__Given request__
In the rows below, copy without changes every line from the one containing "749x600 pixels. Task: Tap the 'Rel." up to and including the one containing "click(700, 580)".

__Information provided__

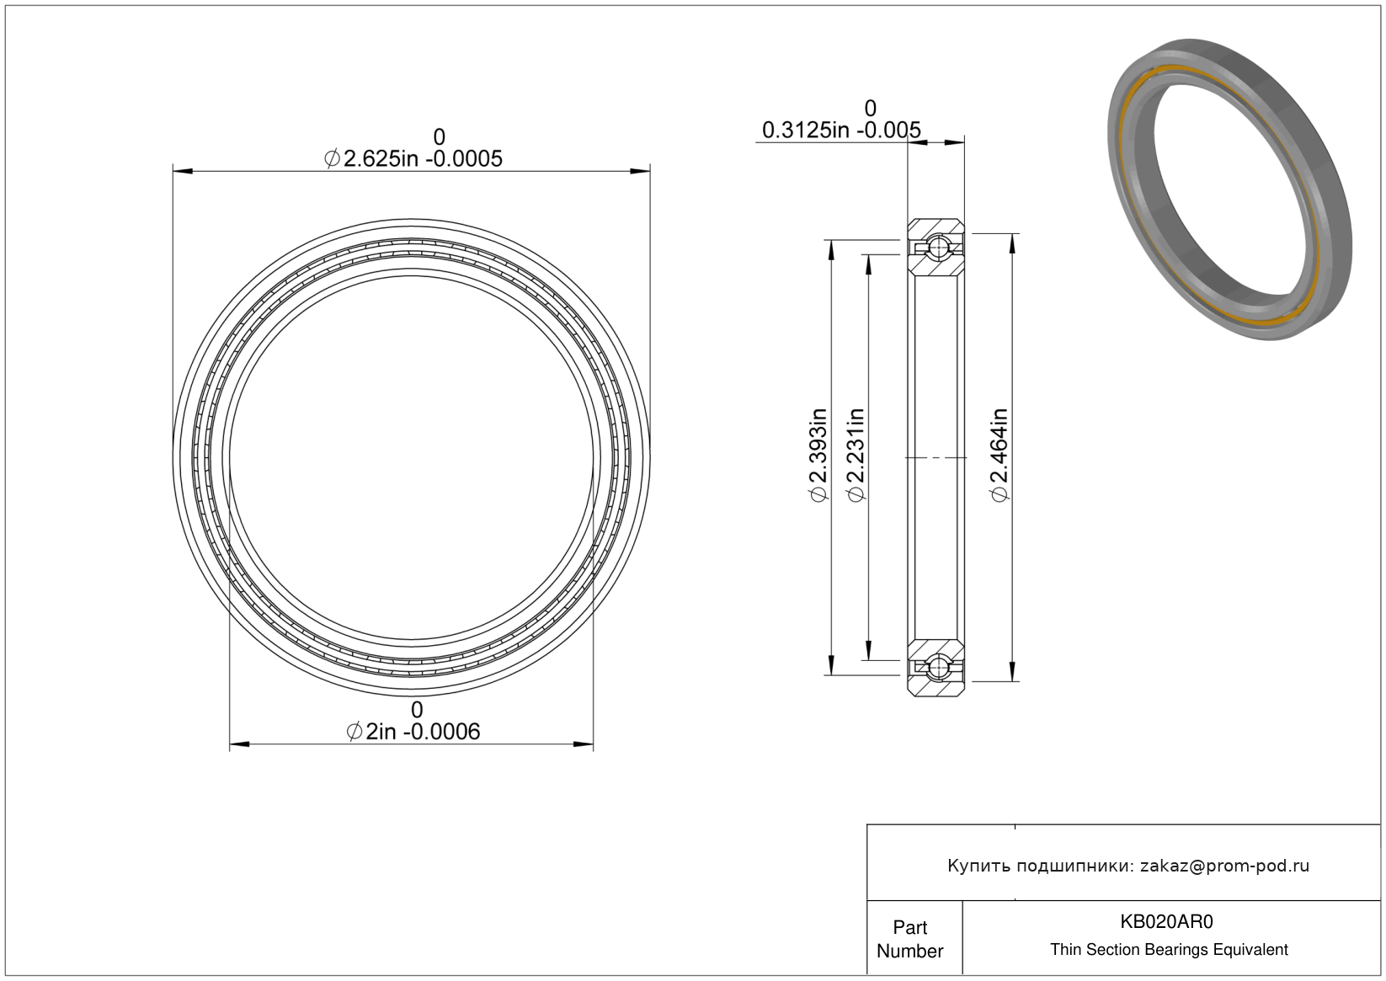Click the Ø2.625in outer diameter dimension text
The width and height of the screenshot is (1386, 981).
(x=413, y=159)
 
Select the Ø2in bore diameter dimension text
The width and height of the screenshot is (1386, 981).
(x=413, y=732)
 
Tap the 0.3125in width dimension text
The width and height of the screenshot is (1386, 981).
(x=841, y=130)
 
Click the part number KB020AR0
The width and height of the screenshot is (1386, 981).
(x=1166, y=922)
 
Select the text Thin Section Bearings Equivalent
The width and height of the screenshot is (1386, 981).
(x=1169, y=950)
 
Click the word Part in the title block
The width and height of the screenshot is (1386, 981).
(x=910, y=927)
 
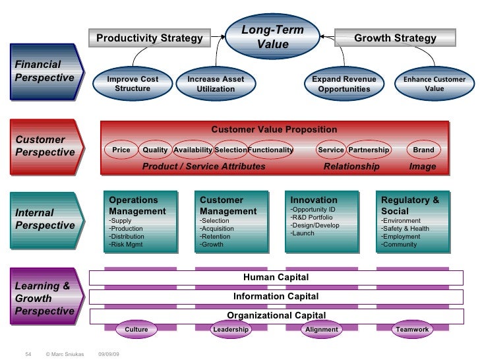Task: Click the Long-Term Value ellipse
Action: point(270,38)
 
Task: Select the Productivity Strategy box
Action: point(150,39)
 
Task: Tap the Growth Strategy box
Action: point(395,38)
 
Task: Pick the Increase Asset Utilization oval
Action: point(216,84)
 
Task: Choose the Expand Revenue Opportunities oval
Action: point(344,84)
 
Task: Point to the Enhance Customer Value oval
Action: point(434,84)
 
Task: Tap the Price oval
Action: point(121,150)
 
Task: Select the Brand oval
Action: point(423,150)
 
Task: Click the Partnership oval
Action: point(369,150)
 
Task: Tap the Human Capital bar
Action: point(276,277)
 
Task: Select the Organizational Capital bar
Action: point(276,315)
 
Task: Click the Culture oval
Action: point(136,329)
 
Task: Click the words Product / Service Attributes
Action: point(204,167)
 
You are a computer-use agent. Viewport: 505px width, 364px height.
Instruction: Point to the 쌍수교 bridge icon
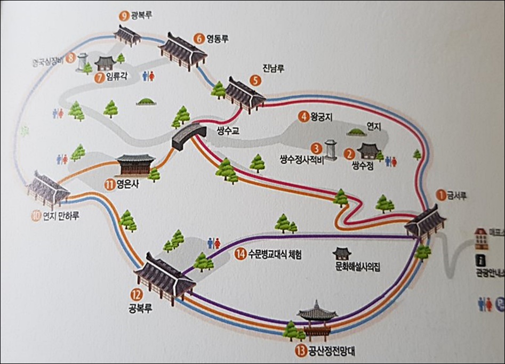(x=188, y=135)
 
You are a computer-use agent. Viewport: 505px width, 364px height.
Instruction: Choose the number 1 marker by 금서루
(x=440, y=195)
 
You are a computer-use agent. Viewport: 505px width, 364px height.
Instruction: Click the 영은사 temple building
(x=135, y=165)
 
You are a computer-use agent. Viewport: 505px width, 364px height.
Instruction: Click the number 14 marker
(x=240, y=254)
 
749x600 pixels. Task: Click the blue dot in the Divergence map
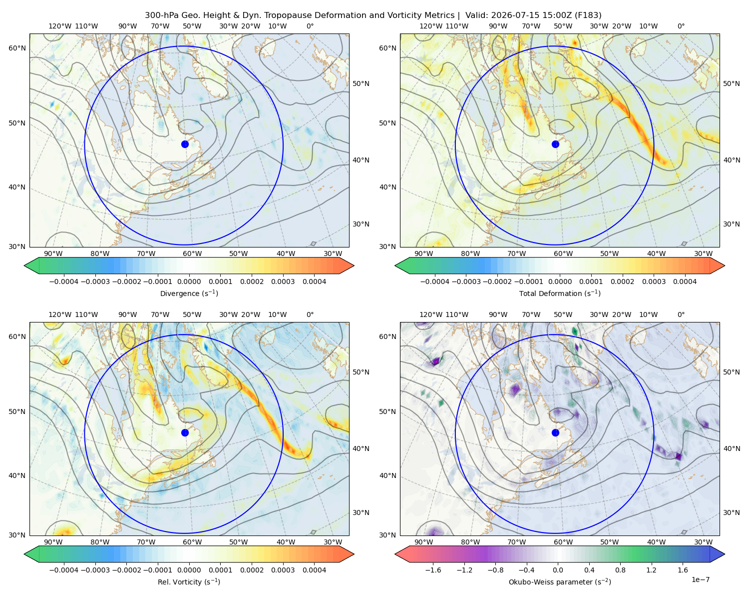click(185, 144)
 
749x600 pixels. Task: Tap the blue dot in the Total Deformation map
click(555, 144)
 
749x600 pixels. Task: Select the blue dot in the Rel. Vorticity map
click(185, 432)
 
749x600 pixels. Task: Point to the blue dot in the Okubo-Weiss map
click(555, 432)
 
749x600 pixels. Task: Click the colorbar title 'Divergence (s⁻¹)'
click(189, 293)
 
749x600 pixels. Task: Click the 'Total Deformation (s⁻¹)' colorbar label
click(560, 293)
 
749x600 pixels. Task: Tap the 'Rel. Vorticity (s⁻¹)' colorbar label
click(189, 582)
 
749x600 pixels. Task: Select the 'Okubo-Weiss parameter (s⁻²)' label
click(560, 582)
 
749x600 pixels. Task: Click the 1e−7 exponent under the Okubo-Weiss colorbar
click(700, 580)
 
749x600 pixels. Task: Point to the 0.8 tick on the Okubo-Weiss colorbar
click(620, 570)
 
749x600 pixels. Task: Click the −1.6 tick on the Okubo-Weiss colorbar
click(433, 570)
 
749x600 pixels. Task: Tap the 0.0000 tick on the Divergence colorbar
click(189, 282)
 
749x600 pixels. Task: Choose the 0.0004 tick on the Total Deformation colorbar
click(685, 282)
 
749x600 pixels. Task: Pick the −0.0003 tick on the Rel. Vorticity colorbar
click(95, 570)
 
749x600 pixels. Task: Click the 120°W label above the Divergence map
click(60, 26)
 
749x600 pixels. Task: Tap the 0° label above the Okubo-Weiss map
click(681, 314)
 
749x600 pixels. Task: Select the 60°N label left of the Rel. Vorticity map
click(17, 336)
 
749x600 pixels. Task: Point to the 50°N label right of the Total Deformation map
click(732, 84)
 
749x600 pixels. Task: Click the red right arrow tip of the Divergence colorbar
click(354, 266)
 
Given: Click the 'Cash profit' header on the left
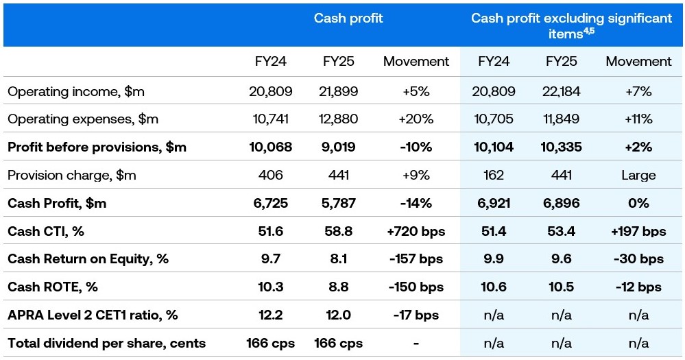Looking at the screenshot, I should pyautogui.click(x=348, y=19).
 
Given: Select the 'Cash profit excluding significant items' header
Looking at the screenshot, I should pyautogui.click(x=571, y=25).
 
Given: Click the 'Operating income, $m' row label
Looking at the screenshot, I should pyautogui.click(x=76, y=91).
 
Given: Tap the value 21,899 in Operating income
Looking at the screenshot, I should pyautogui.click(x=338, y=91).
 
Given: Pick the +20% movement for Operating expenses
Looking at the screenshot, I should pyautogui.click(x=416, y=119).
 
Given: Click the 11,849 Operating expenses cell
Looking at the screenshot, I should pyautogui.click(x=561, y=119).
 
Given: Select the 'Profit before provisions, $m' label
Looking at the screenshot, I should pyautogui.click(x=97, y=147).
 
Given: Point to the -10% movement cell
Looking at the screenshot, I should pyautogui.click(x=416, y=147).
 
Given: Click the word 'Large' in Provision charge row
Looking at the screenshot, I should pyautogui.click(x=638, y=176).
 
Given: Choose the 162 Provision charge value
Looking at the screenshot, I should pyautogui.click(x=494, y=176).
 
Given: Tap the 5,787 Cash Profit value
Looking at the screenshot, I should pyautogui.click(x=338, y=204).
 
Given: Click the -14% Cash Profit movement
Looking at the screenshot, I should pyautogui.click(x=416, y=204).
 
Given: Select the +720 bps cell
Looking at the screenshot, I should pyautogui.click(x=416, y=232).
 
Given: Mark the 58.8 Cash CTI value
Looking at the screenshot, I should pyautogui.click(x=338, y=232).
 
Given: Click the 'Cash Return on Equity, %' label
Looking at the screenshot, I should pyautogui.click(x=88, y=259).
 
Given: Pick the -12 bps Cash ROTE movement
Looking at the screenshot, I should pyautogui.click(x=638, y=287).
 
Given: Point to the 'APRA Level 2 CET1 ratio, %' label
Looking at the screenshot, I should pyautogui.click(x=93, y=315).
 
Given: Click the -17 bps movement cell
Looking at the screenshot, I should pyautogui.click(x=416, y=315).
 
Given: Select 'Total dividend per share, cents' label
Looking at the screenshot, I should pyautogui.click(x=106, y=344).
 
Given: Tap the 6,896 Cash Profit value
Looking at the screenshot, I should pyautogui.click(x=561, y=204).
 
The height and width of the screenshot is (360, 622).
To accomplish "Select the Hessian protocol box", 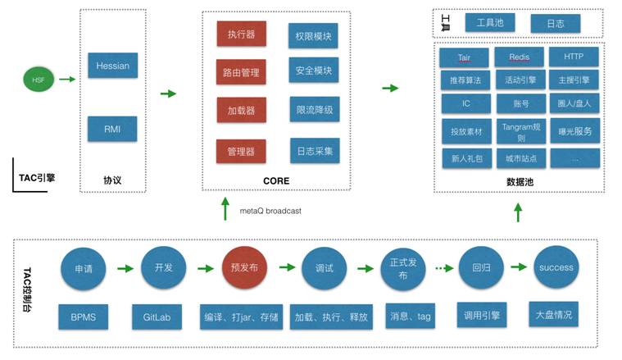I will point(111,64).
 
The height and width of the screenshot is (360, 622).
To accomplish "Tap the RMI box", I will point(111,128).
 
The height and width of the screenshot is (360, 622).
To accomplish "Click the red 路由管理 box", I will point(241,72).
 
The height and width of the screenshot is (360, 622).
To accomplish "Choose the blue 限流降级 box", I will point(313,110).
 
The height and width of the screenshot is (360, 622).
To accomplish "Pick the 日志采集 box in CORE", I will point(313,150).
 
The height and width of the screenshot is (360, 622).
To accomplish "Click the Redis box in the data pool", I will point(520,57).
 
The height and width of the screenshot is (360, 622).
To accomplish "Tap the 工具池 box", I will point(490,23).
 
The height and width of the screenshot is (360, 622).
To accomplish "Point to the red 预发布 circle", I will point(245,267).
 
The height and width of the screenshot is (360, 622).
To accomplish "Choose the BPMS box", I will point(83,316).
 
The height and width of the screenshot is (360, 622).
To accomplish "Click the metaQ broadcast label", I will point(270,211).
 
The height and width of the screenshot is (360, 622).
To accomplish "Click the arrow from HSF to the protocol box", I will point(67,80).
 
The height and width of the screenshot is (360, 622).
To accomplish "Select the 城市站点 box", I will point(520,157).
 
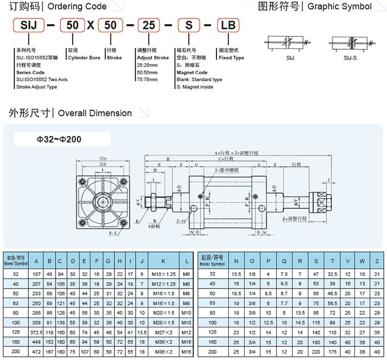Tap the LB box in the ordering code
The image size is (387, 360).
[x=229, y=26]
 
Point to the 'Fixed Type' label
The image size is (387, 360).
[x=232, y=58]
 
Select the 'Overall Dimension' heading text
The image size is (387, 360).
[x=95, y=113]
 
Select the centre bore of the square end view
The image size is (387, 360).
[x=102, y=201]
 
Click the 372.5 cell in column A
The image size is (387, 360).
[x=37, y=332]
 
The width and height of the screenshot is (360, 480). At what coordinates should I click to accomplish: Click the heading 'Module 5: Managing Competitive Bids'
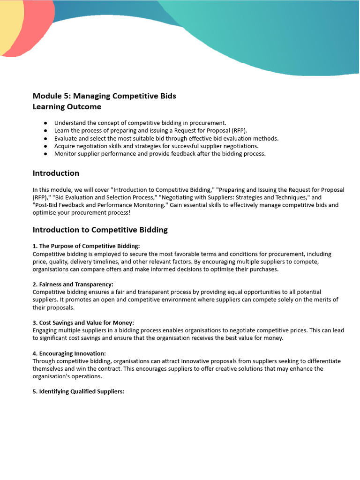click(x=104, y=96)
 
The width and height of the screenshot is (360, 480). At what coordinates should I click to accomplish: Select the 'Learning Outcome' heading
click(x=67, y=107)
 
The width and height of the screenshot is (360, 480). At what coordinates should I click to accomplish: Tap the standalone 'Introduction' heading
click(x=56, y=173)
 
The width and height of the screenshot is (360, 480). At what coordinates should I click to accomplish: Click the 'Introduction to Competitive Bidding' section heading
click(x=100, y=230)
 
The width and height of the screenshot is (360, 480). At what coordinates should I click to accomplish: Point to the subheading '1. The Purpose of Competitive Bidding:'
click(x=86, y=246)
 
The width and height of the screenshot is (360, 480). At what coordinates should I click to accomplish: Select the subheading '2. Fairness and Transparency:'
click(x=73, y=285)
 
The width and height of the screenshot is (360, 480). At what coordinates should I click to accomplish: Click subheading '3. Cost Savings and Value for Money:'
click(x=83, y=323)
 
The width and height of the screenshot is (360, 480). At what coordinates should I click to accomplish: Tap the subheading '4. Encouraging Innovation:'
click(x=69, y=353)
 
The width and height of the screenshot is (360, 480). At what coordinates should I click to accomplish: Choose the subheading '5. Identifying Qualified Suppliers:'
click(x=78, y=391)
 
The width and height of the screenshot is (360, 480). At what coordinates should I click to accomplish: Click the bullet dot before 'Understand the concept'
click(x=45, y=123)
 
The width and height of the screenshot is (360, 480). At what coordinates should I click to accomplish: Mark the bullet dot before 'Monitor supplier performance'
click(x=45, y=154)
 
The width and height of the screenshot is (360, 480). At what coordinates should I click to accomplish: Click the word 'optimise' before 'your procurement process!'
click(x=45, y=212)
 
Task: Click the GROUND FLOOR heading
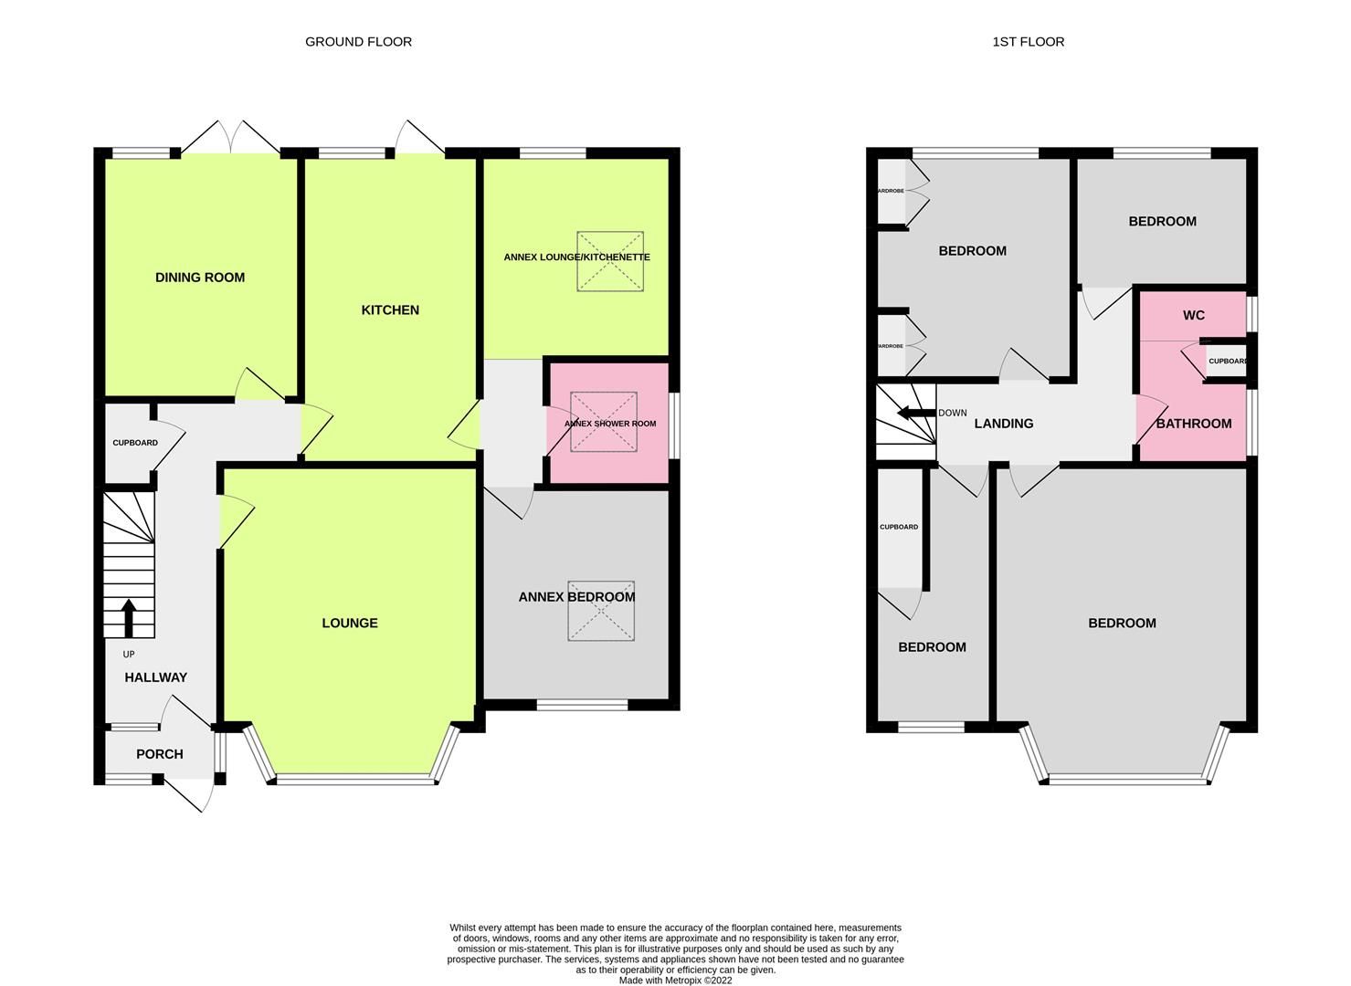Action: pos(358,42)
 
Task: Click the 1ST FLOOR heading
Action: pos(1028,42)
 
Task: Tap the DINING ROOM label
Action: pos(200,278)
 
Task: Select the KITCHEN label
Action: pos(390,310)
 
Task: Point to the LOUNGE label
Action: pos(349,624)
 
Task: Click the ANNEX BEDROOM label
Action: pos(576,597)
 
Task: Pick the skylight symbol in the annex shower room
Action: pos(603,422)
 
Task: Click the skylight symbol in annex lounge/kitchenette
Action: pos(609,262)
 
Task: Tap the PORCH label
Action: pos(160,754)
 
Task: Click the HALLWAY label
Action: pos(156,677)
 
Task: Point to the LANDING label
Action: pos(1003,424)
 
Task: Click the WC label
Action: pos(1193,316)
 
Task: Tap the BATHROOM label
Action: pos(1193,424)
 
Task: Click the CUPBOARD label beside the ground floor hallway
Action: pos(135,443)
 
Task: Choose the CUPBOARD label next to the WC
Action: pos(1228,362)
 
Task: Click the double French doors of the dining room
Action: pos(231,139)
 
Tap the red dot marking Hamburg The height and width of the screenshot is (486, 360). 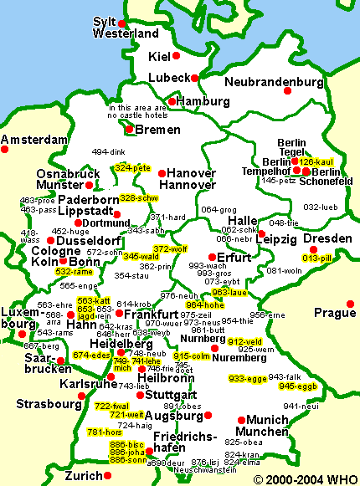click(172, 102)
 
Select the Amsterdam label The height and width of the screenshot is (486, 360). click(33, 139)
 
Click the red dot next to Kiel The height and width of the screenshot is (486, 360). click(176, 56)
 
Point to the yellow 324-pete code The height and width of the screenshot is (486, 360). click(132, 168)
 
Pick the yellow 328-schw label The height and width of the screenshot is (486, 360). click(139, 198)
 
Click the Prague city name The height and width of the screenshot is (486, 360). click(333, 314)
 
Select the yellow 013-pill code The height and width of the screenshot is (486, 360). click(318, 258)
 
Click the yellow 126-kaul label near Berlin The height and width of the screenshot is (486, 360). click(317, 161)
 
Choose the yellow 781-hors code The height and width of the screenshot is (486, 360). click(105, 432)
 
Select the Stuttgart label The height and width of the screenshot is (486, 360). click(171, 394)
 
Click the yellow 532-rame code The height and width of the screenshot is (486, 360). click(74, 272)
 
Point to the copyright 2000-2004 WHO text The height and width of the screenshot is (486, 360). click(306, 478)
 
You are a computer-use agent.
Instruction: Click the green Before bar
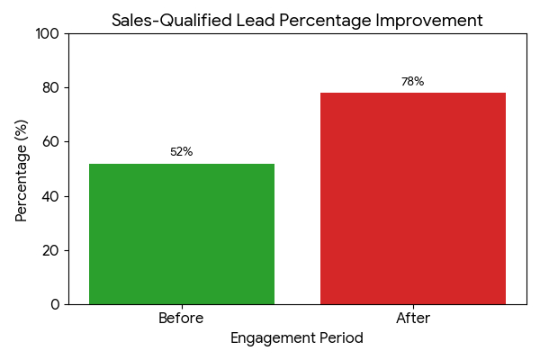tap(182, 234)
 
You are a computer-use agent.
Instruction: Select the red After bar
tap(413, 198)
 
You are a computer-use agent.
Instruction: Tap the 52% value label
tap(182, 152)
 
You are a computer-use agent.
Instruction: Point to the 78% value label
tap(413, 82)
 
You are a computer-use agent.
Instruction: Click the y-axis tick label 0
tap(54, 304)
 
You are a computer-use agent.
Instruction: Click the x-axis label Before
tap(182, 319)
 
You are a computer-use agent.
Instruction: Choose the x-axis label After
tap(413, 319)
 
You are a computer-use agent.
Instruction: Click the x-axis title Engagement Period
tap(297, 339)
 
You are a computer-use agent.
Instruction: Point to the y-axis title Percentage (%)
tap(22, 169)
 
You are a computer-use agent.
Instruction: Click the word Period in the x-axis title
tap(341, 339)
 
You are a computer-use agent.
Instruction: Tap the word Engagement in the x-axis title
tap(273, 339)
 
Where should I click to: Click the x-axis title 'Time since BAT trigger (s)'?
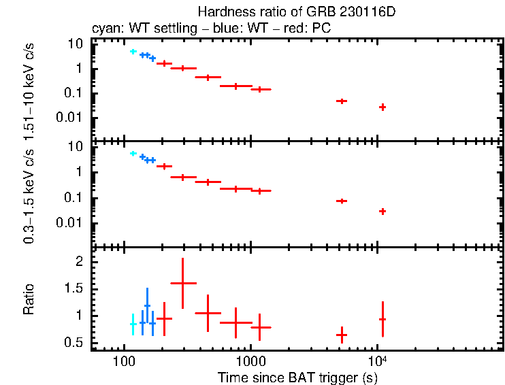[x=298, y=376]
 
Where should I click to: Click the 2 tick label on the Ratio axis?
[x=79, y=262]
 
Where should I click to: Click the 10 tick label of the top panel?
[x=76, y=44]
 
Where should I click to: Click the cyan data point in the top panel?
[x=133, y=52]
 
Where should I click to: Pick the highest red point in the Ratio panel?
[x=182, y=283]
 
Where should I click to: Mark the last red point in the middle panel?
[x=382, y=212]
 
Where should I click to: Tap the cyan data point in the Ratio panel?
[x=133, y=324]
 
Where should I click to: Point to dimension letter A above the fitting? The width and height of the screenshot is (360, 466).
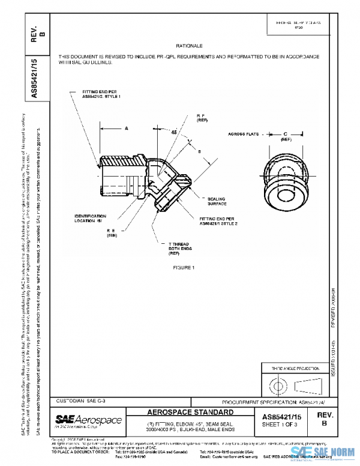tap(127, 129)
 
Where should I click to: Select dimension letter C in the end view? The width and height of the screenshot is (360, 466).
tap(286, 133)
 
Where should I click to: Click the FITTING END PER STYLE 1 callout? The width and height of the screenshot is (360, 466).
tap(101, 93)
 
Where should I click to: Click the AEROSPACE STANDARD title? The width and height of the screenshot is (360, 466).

__Exercise answer__
749x600 pixels. Task: Tap the 'Rel. Vorticity (s⁻¹)' colorbar label
click(189, 582)
 
749x600 pixels. Task: Select the 'Okubo-Weiss parameter (s⁻²)' label
click(560, 582)
 
749x600 pixels. Task: Click the 1e−7 exponent under the Okubo-Weiss colorbar
click(700, 580)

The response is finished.